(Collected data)

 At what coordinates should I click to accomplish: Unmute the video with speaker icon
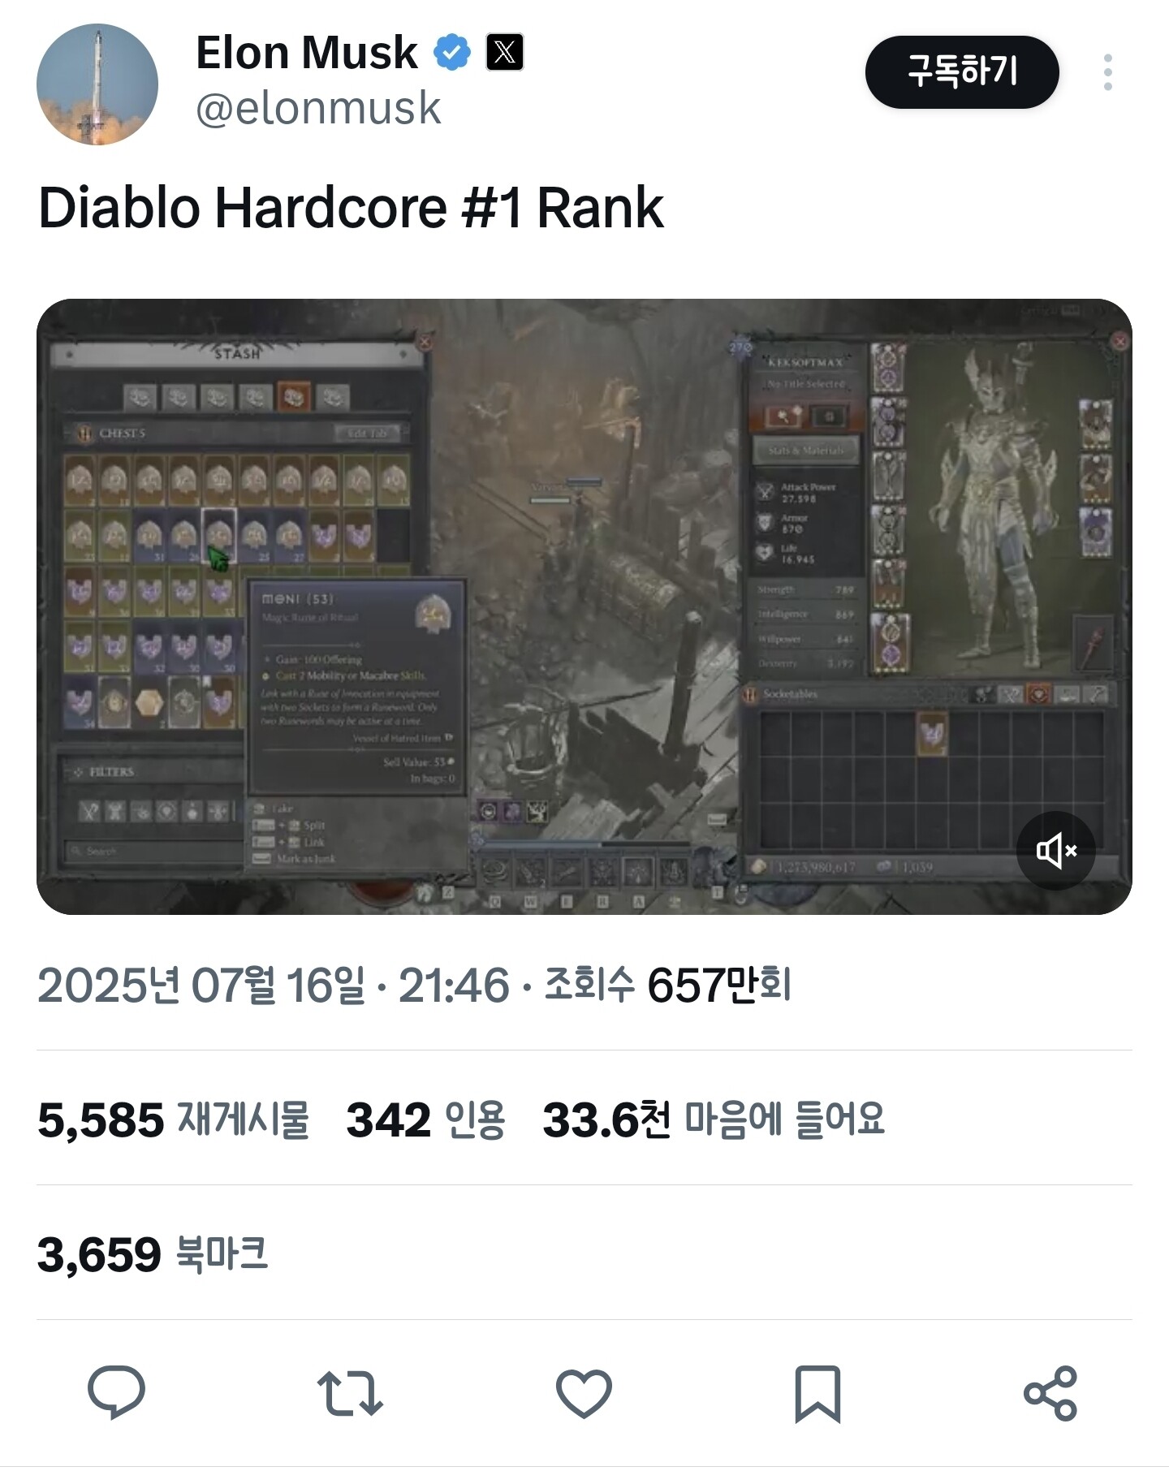pos(1056,851)

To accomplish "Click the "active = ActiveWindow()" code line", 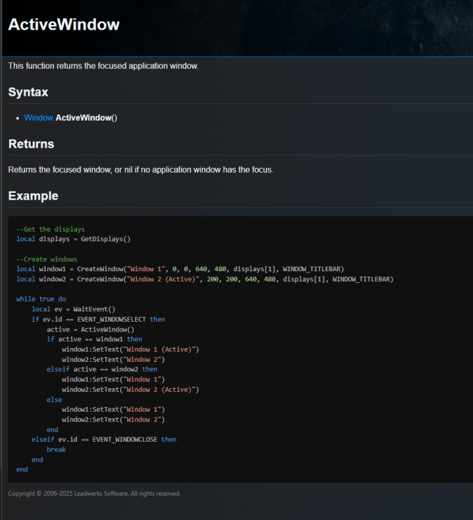I will (90, 329).
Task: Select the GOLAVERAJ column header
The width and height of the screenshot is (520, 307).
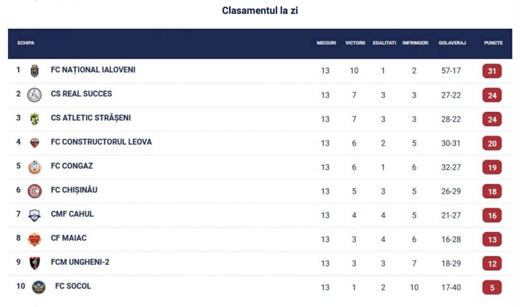Action: 452,43
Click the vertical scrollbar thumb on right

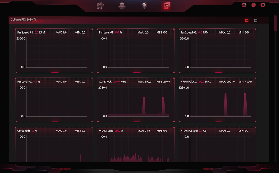tap(275, 23)
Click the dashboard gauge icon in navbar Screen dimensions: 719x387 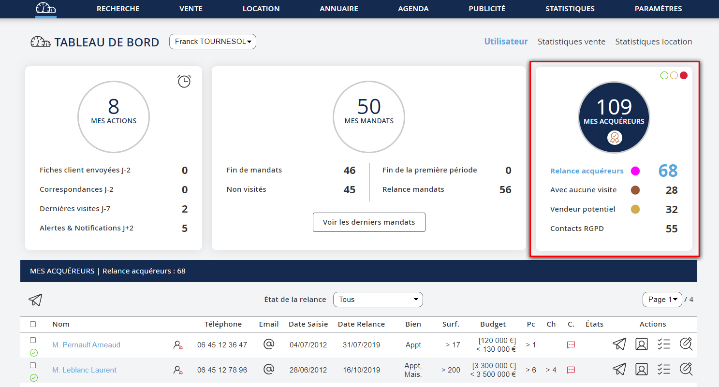tap(46, 9)
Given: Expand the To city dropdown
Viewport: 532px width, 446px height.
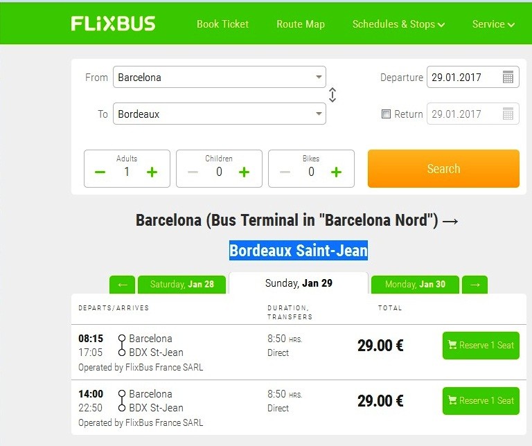Looking at the screenshot, I should (x=319, y=114).
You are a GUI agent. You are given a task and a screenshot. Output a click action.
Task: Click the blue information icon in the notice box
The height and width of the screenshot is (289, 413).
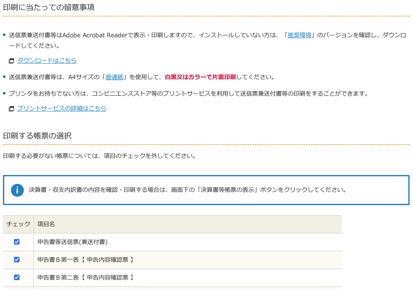click(x=17, y=190)
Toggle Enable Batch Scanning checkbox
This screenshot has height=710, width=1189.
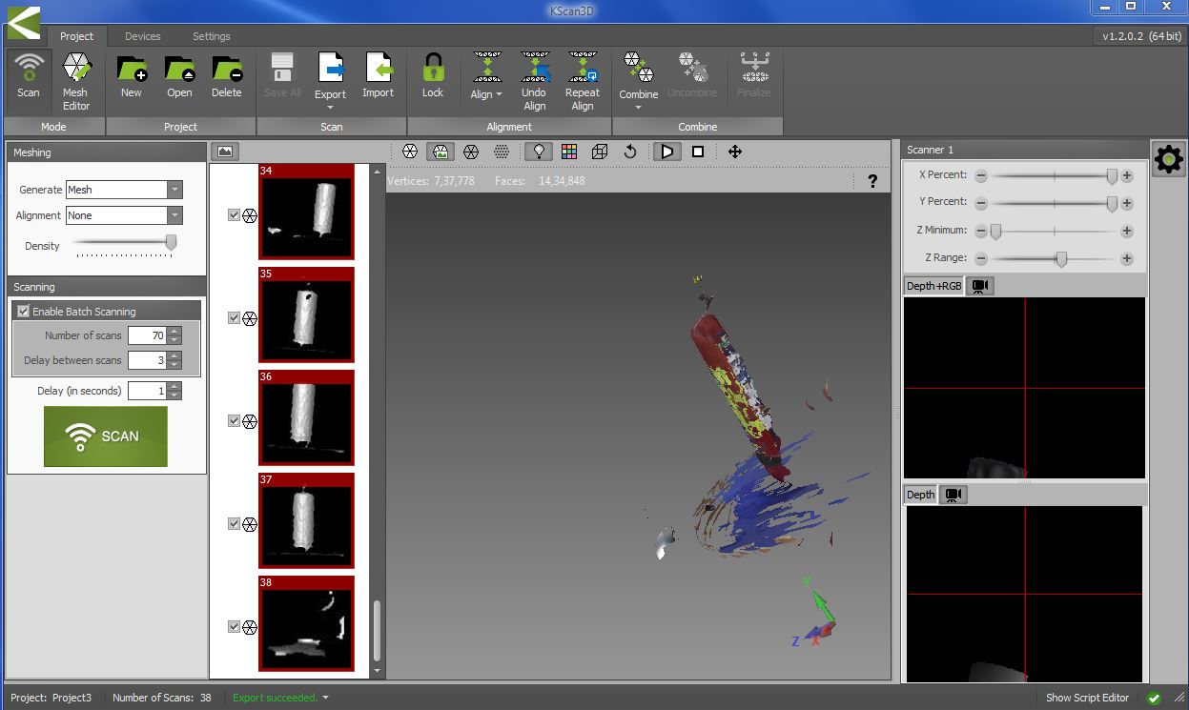click(x=24, y=312)
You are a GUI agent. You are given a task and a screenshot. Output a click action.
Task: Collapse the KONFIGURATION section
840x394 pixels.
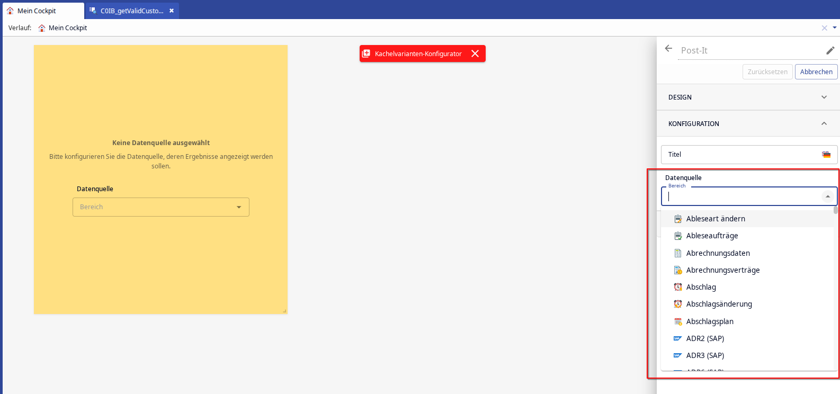coord(824,124)
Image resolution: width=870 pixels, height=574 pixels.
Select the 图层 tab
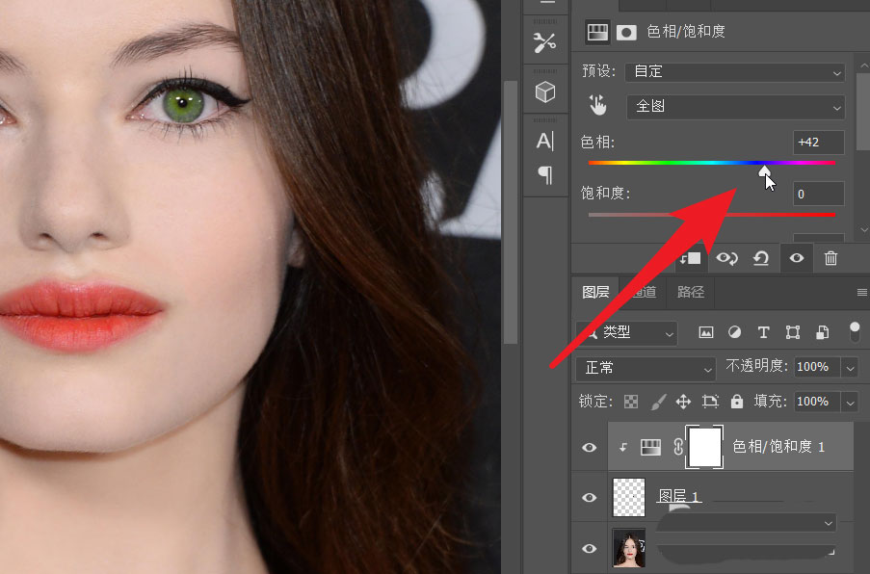click(595, 292)
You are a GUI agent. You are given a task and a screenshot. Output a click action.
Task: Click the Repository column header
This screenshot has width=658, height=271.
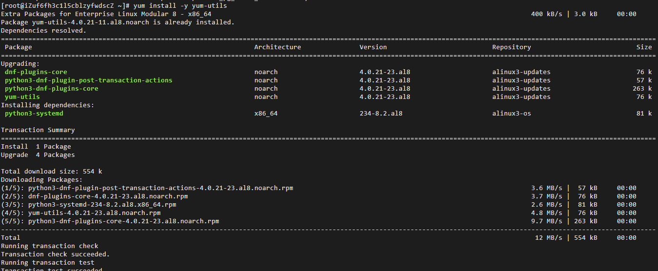click(x=511, y=47)
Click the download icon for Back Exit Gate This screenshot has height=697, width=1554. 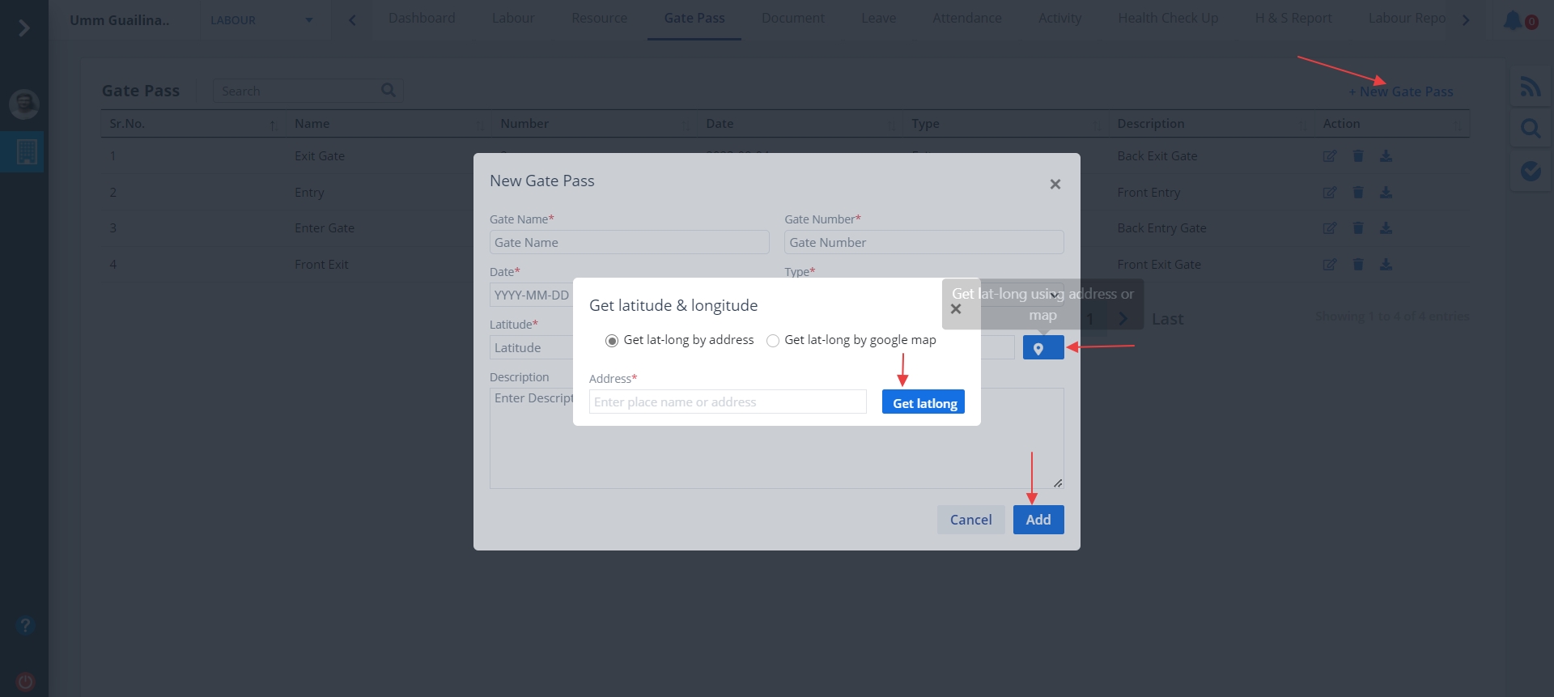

§ Work request: Using the data above, copy exactly the lines from the one containing "Viewport: 532px width, 446px height." to the one containing "Toggle Enable Batch Scanning checkbox", inclusive. Exclude the pictures.

§ Written reply:
Viewport: 532px width, 446px height.
Looking at the screenshot, I should (x=319, y=114).
You are a GUI agent. You are given a task and a screenshot. Output a click action.
Task: Click the blue information icon in the notice box
The height and width of the screenshot is (289, 413).
click(x=17, y=190)
Toggle Enable Batch Scanning checkbox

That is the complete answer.